> **EXTRACTED TEXT**:

Re: [PATCH] mutex: do not unnecessarily deal with waiters

From: Ingo Molnar
Date: Thu Jun 27 2013 - 05:00:30 EST

Next message: Leif Lindholm: "Re: [PATCH 1/4] Documentation: arm: [U]EFI runtime services"
Previous message: Stephane Eranian: "Re: [PATCH 6/7] perf, x86: Use LBR call stack to get user callchain"
In reply to: Davidlohr Bueso: "Re: [PATCH] mutex: do not unnecessarily deal with waiters"
Next in thread: Davidlohr Bueso: "Re: [PATCH] mutex: do not unnecessarily deal with waiters"
Messages sorted by: [ date ] [ thread ] [ subject ] [ author ]

* Davidlohr Bueso <davidlohr.bueso@xxxxxx> wrote:

> From: Davidlohr Bueso <davidlohr.bueso@xxxxxx>
>
> Upon entering the slowpath, we immediately attempt to acquire the lock
> by checking if it is already unlocked. If we are lucky enough that this
> is the case, then we don't need to deal with any waiter related logic.
>
> Furthermore any checks for an empty wait_list are unnecessary as we
> already know that count is non-negative and hence no one is waiting for
> the lock.
>
> Move the count check and xchg calls to be done before any waiters are
> setup - including waiter debugging. Upon failure to acquire the lock,
> the xchg sets the counter to 0, instead of -1 as it was originally.
> This can be done here since we set it back to -1 right at the beginning
> of the loop so other waiters are woken up when the lock is released.
>
> When tested on a 8-socket (80 core) system against a vanilla 3.10-rc1
> kernel, this patch provides some small performance benefits (+2-6%).
> While it could be considered in the noise level, the average percentages
> were stable across multiple runs and no performance regressions were seen.
> Two big winners, for small amounts of users (10-100), were the short and
> compute workloads had a +19.36% and +%15.76% in jobs per minute.
>
> Signed-off-by: Davidlohr Bueso <davidlohr.bueso@xxxxxx>
> ---
> kernel/mutex.c | 26 ++++++++++++++------------
> 1 file changed, 14 insertions(+), 12 deletions(-)

> **RECORDED DATA**:
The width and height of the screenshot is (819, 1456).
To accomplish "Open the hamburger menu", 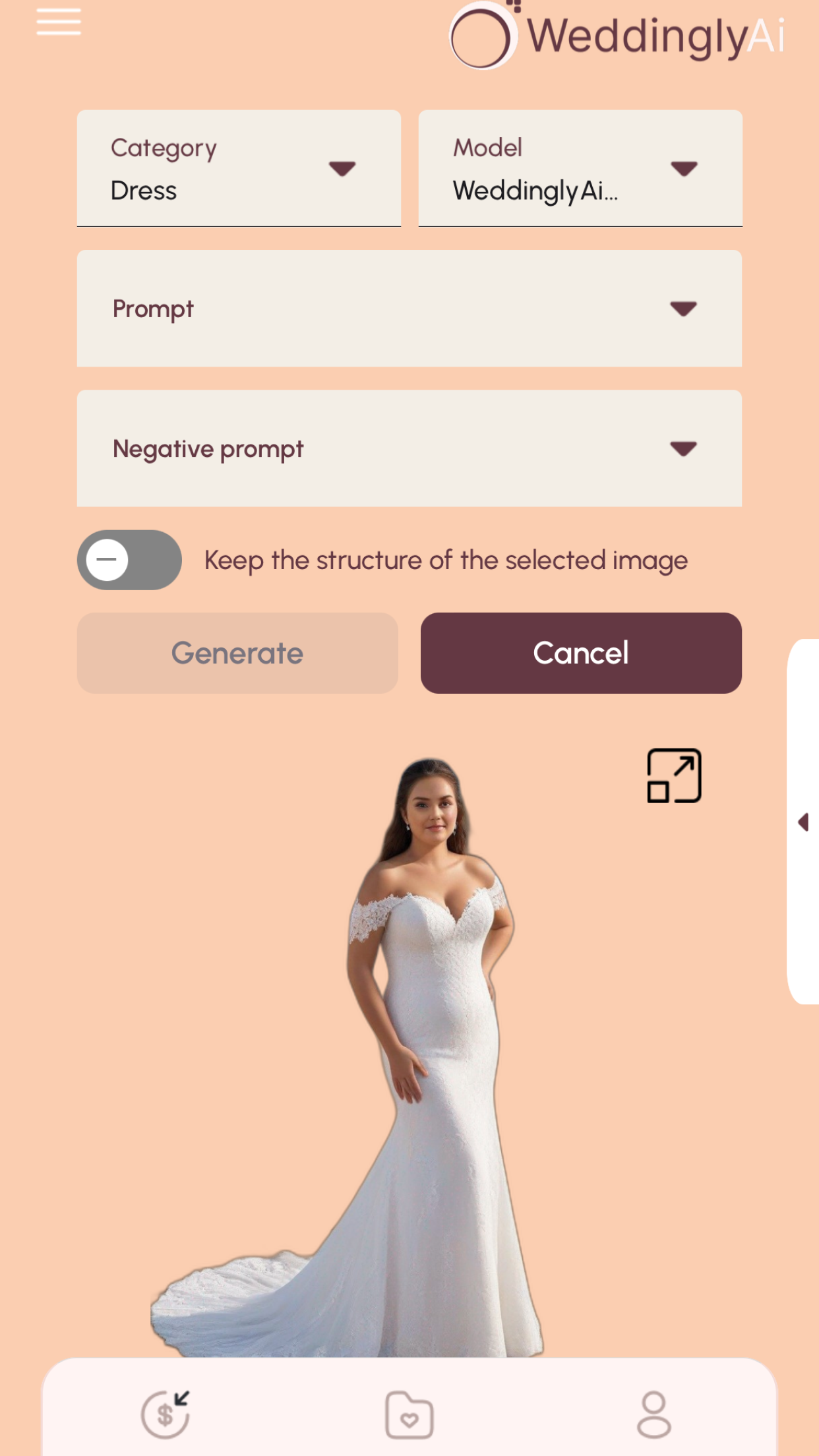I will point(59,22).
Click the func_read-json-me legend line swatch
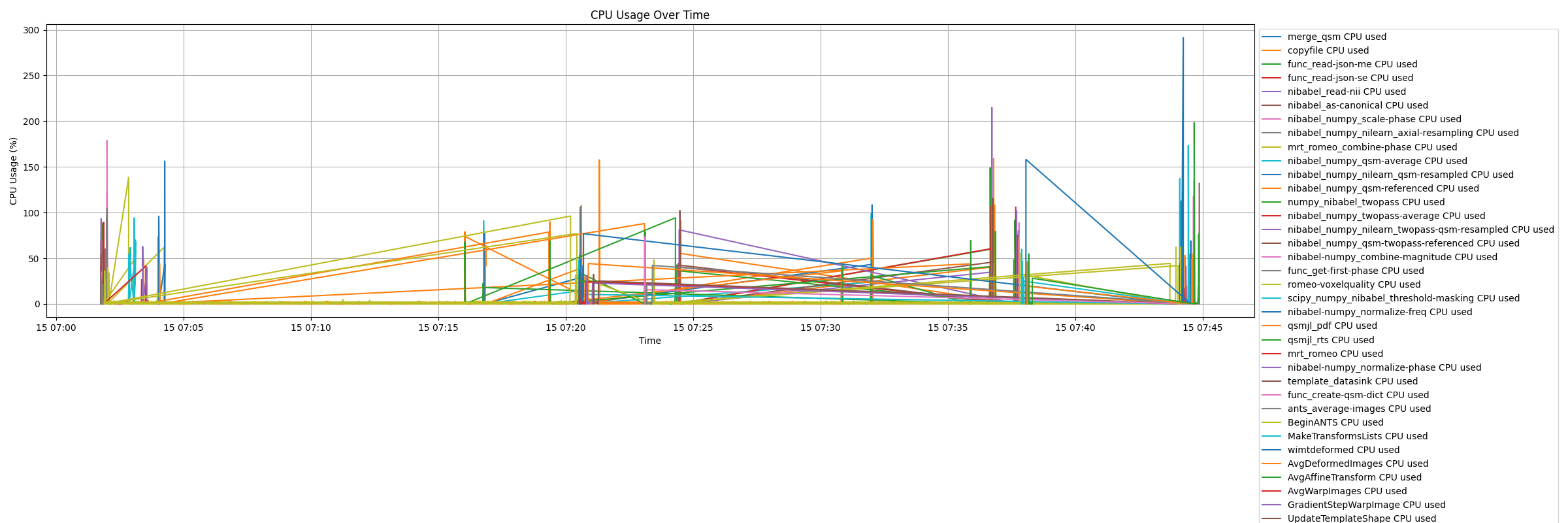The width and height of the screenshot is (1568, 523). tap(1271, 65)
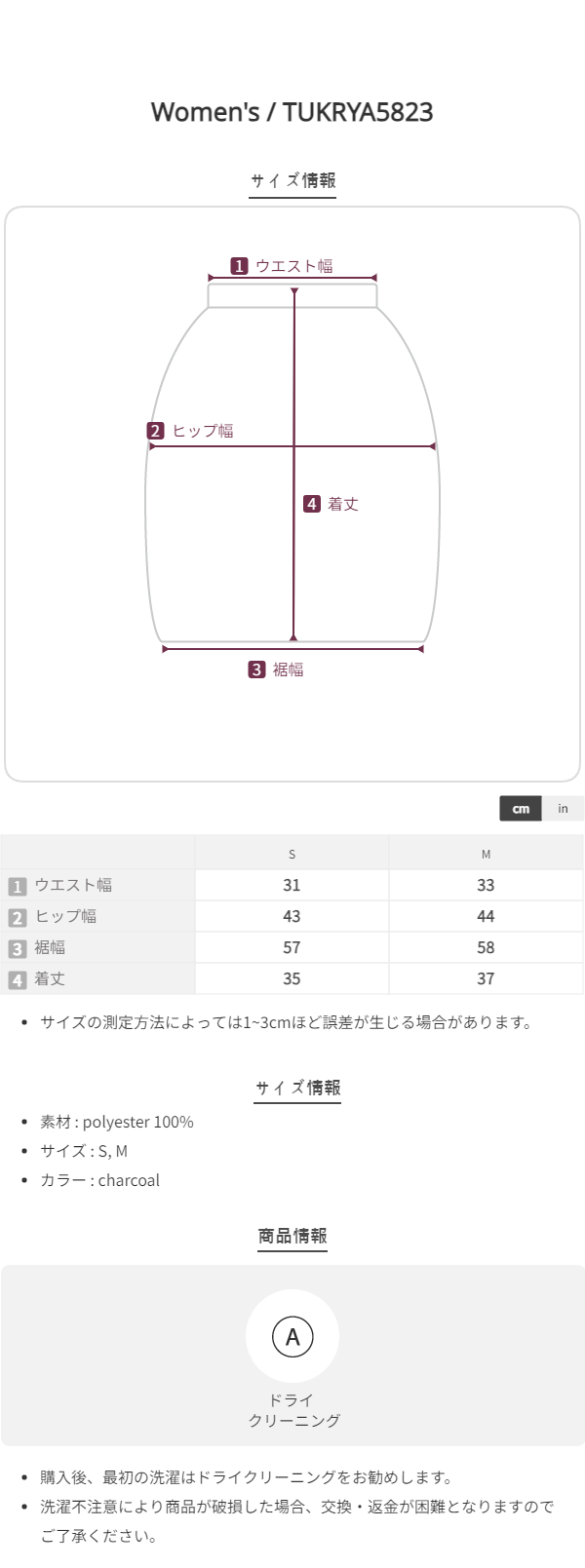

> **WHAT TO WORK ON**:
**1)** In the mailing-list message about the mutex patch, what kind of system was the patch tested on?
**2)** Reproduce the mailing-list message about the mutex patch from "In reply to: Davidlohr" up to and including "waiter related logic.".
**3)** Write the next part of the mailing-list message about the mutex patch, starting right after its last line.

> **THE ANSWERS**:
**1)** It was tested on an 8-socket (80 core) system.

**2)**
In reply to: Davidlohr Bueso: "Re: [PATCH] mutex: do not unnecessarily deal with waiters"
Next in thread: Davidlohr Bueso: "Re: [PATCH] mutex: do not unnecessarily deal with waiters"
Messages sorted by: [ date ] [ thread ] [ subject ] [ author ]

* Davidlohr Bueso <davidlohr.bueso@xxxxxx> wrote:

> From: Davidlohr Bueso <davidlohr.bueso@xxxxxx>
>
> Upon entering the slowpath, we immediately attempt to acquire the lock
> by checking if it is already unlocked. If we are lucky enough that this
> is the case, then we don't need to deal with any waiter related logic.

**3)**
>
> diff --git a/kernel/mutex.c b/kernel/mutex.c
> index ad53a66..a8cd741 100644
> --- a/kernel/mutex.c
> +++ b/kernel/mutex.c
> @@ -306,7 +306,7 @@ __mutex_lock_common(struct mutex *lock, long state, unsigned int subclass,
> owner = ACCESS_ONCE(lock->owner);
> if (owner && !mutex_spin_on_owner(lock, owner)) {
> mspin_unlock(MLOCK(lock), &node);
> - break;
> + goto slowpath;
> }
>
> if ((atomic_read(&lock->count) == 1) &&
> @@ -314,8 +314,7 @@ __mutex_lock_common(struct mutex *lock, long state, unsigned int subclass,
> lock_acquired(&lock->dep_map, ip);
> mutex_set_owner(lock);
> mspin_unlock(MLOCK(lock), &node);
> - preempt_enable();
> - return 0;
> + goto done;
> }
> mspin_unlock(MLOCK(lock), &node);
>
> @@ -326,7 +325,7 @@ __mutex_lock_common(struct mutex *lock, long state, unsigned int subclass,
> * the owner complete.
> */
> if (!owner && (need_resched() || rt_task(task)))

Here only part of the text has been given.